-- EXERCISE INSTRUCTIONS --
Please copy the data shown below, word for word.

(SOURCE MATERIAL Opens)

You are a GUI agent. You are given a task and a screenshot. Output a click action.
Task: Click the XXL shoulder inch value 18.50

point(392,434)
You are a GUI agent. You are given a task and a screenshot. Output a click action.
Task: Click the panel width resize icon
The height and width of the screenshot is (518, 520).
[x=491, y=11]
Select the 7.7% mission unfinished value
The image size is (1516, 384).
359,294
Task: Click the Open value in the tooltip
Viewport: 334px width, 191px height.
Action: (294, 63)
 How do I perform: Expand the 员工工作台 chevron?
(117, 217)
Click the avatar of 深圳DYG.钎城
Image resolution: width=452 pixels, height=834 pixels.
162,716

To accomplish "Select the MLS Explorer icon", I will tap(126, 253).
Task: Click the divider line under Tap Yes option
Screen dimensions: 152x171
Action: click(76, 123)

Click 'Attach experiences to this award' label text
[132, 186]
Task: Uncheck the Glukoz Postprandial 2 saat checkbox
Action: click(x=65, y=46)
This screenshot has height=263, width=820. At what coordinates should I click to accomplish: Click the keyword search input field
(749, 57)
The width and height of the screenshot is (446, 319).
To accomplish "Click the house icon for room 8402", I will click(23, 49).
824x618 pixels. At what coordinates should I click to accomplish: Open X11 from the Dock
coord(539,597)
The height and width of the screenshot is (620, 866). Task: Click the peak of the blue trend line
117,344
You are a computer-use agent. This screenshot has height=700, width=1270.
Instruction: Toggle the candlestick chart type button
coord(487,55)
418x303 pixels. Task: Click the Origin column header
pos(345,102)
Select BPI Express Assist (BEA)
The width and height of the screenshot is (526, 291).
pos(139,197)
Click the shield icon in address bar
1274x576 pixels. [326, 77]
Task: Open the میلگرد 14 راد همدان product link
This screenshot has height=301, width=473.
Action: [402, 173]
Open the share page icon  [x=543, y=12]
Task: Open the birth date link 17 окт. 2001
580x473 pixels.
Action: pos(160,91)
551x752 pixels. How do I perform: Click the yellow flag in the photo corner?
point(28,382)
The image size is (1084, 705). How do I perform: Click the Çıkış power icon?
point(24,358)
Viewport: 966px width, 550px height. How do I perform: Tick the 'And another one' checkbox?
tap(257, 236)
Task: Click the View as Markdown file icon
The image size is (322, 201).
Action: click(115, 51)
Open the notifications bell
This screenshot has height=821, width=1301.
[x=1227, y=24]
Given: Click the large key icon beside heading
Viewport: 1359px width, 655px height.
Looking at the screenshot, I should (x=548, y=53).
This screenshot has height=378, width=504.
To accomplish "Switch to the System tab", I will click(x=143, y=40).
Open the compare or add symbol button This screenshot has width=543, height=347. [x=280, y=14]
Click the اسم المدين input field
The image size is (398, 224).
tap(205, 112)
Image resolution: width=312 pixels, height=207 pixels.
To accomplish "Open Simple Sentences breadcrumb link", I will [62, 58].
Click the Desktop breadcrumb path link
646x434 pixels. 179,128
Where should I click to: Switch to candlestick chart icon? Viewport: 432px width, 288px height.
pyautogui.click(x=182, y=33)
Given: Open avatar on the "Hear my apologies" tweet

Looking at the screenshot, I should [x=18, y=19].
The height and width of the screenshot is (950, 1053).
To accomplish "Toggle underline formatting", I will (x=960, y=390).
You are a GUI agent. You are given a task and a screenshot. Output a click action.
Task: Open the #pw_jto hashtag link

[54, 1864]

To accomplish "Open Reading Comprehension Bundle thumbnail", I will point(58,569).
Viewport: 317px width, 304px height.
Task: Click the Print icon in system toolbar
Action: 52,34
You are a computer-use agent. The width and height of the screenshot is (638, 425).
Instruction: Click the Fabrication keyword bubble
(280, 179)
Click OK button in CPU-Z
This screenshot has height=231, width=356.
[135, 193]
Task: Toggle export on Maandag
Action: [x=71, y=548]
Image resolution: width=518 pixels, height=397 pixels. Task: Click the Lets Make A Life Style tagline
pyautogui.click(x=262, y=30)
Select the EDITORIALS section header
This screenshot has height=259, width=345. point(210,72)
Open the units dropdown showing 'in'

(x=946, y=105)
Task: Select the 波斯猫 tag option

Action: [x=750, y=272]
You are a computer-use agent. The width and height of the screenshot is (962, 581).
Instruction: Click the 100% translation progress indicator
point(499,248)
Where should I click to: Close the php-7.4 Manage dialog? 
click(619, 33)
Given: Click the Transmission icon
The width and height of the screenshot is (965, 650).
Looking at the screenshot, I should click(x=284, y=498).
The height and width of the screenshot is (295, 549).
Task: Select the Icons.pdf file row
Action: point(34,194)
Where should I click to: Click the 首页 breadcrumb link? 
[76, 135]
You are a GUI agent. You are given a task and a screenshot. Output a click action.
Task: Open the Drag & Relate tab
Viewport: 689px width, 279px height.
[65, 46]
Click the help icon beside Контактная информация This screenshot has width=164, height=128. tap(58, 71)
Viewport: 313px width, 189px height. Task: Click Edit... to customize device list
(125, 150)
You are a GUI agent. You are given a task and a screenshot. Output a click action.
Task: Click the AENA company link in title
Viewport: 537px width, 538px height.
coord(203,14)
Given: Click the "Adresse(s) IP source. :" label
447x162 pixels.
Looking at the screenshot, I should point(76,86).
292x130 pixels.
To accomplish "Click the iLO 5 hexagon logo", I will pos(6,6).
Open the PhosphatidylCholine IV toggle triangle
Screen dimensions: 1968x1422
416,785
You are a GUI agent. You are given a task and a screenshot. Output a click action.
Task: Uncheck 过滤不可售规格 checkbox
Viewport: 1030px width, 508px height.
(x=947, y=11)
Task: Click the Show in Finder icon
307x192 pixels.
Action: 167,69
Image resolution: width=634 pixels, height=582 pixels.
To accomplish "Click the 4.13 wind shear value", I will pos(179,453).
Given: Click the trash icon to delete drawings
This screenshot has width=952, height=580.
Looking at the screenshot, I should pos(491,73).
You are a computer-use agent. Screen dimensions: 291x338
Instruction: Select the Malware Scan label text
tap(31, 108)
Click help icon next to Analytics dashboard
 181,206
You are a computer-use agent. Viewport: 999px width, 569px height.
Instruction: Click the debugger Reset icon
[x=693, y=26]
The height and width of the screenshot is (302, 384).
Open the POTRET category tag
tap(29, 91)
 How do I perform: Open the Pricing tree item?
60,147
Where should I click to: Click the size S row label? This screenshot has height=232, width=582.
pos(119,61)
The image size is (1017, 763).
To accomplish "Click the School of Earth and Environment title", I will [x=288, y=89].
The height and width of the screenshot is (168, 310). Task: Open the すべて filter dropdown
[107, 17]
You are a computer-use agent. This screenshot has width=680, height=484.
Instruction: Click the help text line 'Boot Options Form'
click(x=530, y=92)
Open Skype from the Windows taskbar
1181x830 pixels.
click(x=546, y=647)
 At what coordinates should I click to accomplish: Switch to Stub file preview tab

(SOURCE MATERIAL Closes)

-- RESULT BELOW --
You are a GUI agent. You are given a task and a screenshot. Output a click action.
Task: Click the XXL shoulder inch value 18.50

point(392,434)
You are a GUI agent. You are given a task and a screenshot. Output a click action.
Task: Click the panel width resize icon
The height and width of the screenshot is (518, 520).
[x=491, y=11]
Select the 7.7% mission unfinished value
The image size is (1516, 384).
359,294
Task: Click the Open value in the tooltip
Viewport: 334px width, 191px height.
Action: (294, 63)
 How do I perform: Expand the 员工工作台 chevron?
(117, 217)
Click the avatar of 深圳DYG.钎城
Image resolution: width=452 pixels, height=834 pixels.
162,716

To accomplish "Select the MLS Explorer icon", I will tap(126, 253).
Task: Click the divider line under Tap Yes option
Screen dimensions: 152x171
Action: click(76, 123)

Click 'Attach experiences to this award' label text
[132, 186]
Task: Uncheck the Glukoz Postprandial 2 saat checkbox
Action: click(x=65, y=46)
This screenshot has height=263, width=820. At what coordinates should I click to accomplish: Click the keyword search input field
(749, 57)
The width and height of the screenshot is (446, 319).
To accomplish "Click the house icon for room 8402", I will click(23, 49).
824x618 pixels. At what coordinates should I click to accomplish: Open X11 from the Dock
coord(539,597)
The height and width of the screenshot is (620, 866). Task: Click the peak of the blue trend line
117,344
You are a computer-use agent. This screenshot has height=700, width=1270.
Instruction: Toggle the candlestick chart type button
coord(487,55)
418x303 pixels. Task: Click the Origin column header
pos(345,102)
Select BPI Express Assist (BEA)
The width and height of the screenshot is (526, 291).
pos(139,197)
Click the shield icon in address bar
1274x576 pixels. [326, 77]
Task: Open the میلگرد 14 راد همدان product link
This screenshot has height=301, width=473.
Action: [402, 173]
Open the share page icon  [x=543, y=12]
Task: Open the birth date link 17 окт. 2001
580x473 pixels.
Action: pos(160,91)
551x752 pixels. How do I perform: Click the yellow flag in the photo corner?
point(28,382)
The image size is (1084, 705). How do I perform: Click the Çıkış power icon?
point(24,358)
Viewport: 966px width, 550px height. How do I perform: Tick the 'And another one' checkbox?
tap(257, 236)
Task: Click the View as Markdown file icon
The image size is (322, 201).
Action: click(115, 51)
Open the notifications bell
This screenshot has height=821, width=1301.
[x=1227, y=24]
Given: Click the large key icon beside heading
Viewport: 1359px width, 655px height.
Looking at the screenshot, I should (x=548, y=53).
This screenshot has height=378, width=504.
To accomplish "Switch to the System tab", I will click(x=143, y=40).
Open the compare or add symbol button This screenshot has width=543, height=347. [x=280, y=14]
Click the اسم المدين input field
The image size is (398, 224).
tap(205, 112)
Image resolution: width=312 pixels, height=207 pixels.
To accomplish "Open Simple Sentences breadcrumb link", I will [62, 58].
Click the Desktop breadcrumb path link
646x434 pixels. 179,128
Where should I click to: Switch to candlestick chart icon? Viewport: 432px width, 288px height.
pyautogui.click(x=182, y=33)
Given: Open avatar on the "Hear my apologies" tweet

Looking at the screenshot, I should [x=18, y=19].
The height and width of the screenshot is (950, 1053).
To accomplish "Toggle underline formatting", I will (x=960, y=390).
You are a GUI agent. You are given a task and a screenshot. Output a click action.
Task: Open the #pw_jto hashtag link

[54, 1864]

To accomplish "Open Reading Comprehension Bundle thumbnail", I will point(58,569).
Viewport: 317px width, 304px height.
Task: Click the Print icon in system toolbar
Action: 52,34
You are a computer-use agent. The width and height of the screenshot is (638, 425).
Instruction: Click the Fabrication keyword bubble
(280, 179)
Click OK button in CPU-Z
This screenshot has height=231, width=356.
[135, 193]
Task: Toggle export on Maandag
Action: [x=71, y=548]
Image resolution: width=518 pixels, height=397 pixels. Task: Click the Lets Make A Life Style tagline
pyautogui.click(x=262, y=30)
Select the EDITORIALS section header
This screenshot has height=259, width=345. point(210,72)
Open the units dropdown showing 'in'

(x=946, y=105)
Task: Select the 波斯猫 tag option

Action: [x=750, y=272]
You are a computer-use agent. The width and height of the screenshot is (962, 581).
Instruction: Click the 100% translation progress indicator
point(499,248)
Where should I click to: Close the php-7.4 Manage dialog? 
click(619, 33)
Given: Click the Transmission icon
The width and height of the screenshot is (965, 650).
Looking at the screenshot, I should click(x=284, y=498).
The height and width of the screenshot is (295, 549).
Task: Select the Icons.pdf file row
Action: point(34,194)
Where should I click to: Click the 首页 breadcrumb link? 
[76, 135]
You are a GUI agent. You are given a task and a screenshot. Output a click action.
Task: Open the Drag & Relate tab
Viewport: 689px width, 279px height.
[65, 46]
Click the help icon beside Контактная информация This screenshot has width=164, height=128. tap(58, 71)
Viewport: 313px width, 189px height. Task: Click Edit... to customize device list
(125, 150)
You are a GUI agent. You are given a task and a screenshot. Output a click action.
Task: Click the AENA company link in title
Viewport: 537px width, 538px height.
coord(203,14)
Given: Click the "Adresse(s) IP source. :" label
447x162 pixels.
Looking at the screenshot, I should point(76,86).
292x130 pixels.
To accomplish "Click the iLO 5 hexagon logo", I will pos(6,6).
Open the PhosphatidylCholine IV toggle triangle
Screen dimensions: 1968x1422
416,785
You are a GUI agent. You are given a task and a screenshot. Output a click action.
Task: Uncheck 过滤不可售规格 checkbox
Viewport: 1030px width, 508px height.
(x=947, y=11)
Task: Click the Show in Finder icon
307x192 pixels.
Action: 167,69
Image resolution: width=634 pixels, height=582 pixels.
To accomplish "Click the 4.13 wind shear value", I will pos(179,453).
Given: Click the trash icon to delete drawings
This screenshot has width=952, height=580.
Looking at the screenshot, I should pos(491,73).
You are a computer-use agent. Screen dimensions: 291x338
Instruction: Select the Malware Scan label text
tap(31, 108)
Click help icon next to Analytics dashboard
 181,206
You are a computer-use agent. Viewport: 999px width, 569px height.
Instruction: Click the debugger Reset icon
[x=693, y=26]
The height and width of the screenshot is (302, 384).
Open the POTRET category tag
tap(29, 91)
 How do I perform: Open the Pricing tree item?
60,147
Where should I click to: Click the size S row label? This screenshot has height=232, width=582.
pos(119,61)
The image size is (1017, 763).
To accomplish "Click the School of Earth and Environment title", I will [x=288, y=89].
The height and width of the screenshot is (168, 310). Task: Open the すべて filter dropdown
[107, 17]
You are a computer-use agent. This screenshot has width=680, height=484.
Instruction: Click the help text line 'Boot Options Form'
click(x=530, y=92)
Open Skype from the Windows taskbar
1181x830 pixels.
click(x=546, y=647)
 At what coordinates should I click to accomplish: Switch to Stub file preview tab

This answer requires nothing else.